Given task 1: List the section headings in the note on how CTX_DDL.OPTIMIZE_INDEX works.
Given task 2: Write the next part of the note on how CTX_DDL.OPTIMIZE_INDEX works, starting after its last sentence.

Page:
Doc ID: Note:176135.1
Subject: How CTX_DDL.OPTIMIZE_INDEX really works
Type: BULLETIN
Status: PUBLISHED
Content Type: TEXT/PLAIN
Creation Date: 12-FEB-2002
Last Revision Date: 31-DEC-2002
PURPOSE 

-------

 

Explain what ctx_ddl.optimize_index does and how it works.

Also answers the question what is the performance difference between optimizing

a Text index in small batches versus running it with maxtime unlimited.

 

SCOPE & APPLICATION

-------------------

 

Intended for anyone who works with large Oracle Text indexes.

 

 

HOW CTX_DDL.OPTIMIZE_INDEX WORKS

--------------------------------

 

See [NOTE:104262.1] for an excellent overview of DML processing in

Oracle Text.

 

In addition to this, you may have some remaining questions on the performance

implications of running ctx_ddl.optimize_index.

 

Some background information first:

 

If you haven't run an optimize job on a large index (or an index on a very active

table) for a while, you may have thousands or even millions of rows that need

to be dealt with.

Remember that any deletion or update will cause an entry to be inserted into

the index's $N table identifying that row for garbage collection (ie. deletion).

Given material:
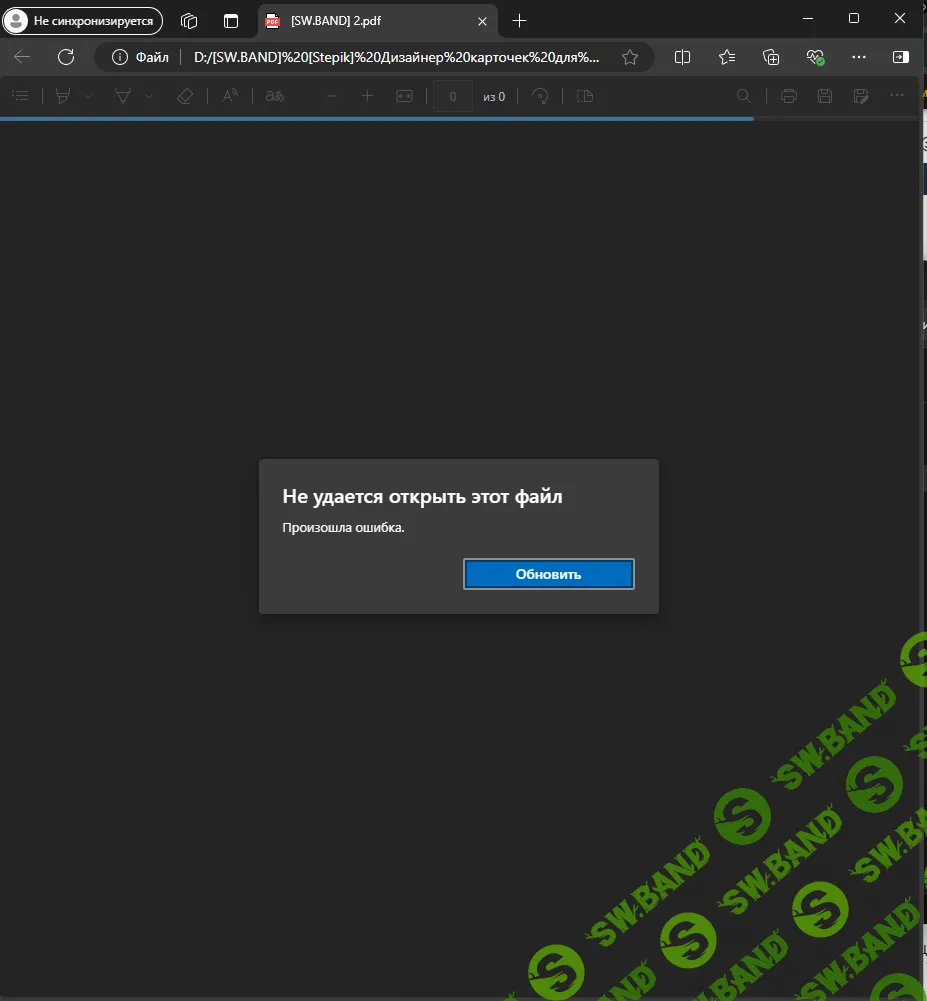Open the Не синхронизируется profile button
The width and height of the screenshot is (927, 1001).
click(x=84, y=20)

Reply 1:
PURPOSE
SCOPE & APPLICATION
HOW CTX_DDL.OPTIMIZE_INDEX WORKS

Reply 2:
With versions 8.1.5 - 9.0.1 a FULL optimize can only delete up to 16,000

docid's per run as it optimizes the index, regardless of how much time you allow

it to run for. Once it has cleaned up 16,000 docid's you can submit the optimize

job again to process more documents. The best way to check the progress of your

index optimize is actually by executing the following sql statement from SQL*Plus,

logged on as CTXSYS:

 

col idx_opt_token format a20

select idx_name,idx_opt_token,idx_opt_type,idx_opt_count from dr$index;

 

IDX_NAME IDX_OPT_TOKEN IDX_OPT_TYPE IDX_OPT_COUNT

------------------------------ -------------------- ------------ -------------

TAR_TABLE_TOOLS_CTXIDX BLOCKAND 0 3660

TAR_TABLE_APPS_CTXIDX

TAR_TABLE_CTXIDX IBRECE 0 16000

ENAME_CTXIDX

IMT_TEST_IDX

MAILLIST_CTXIDX

 

Run this select statement while your optimize job is running. You will see the

token under IDX_OPT_TOKEN change. This column keeps track of how far Oracle

Text has progressed in the optimize job.

 

You can also check the fragmentation and invalid docid status of a given index

using the CTX_REPORT package, introduced in 9.2.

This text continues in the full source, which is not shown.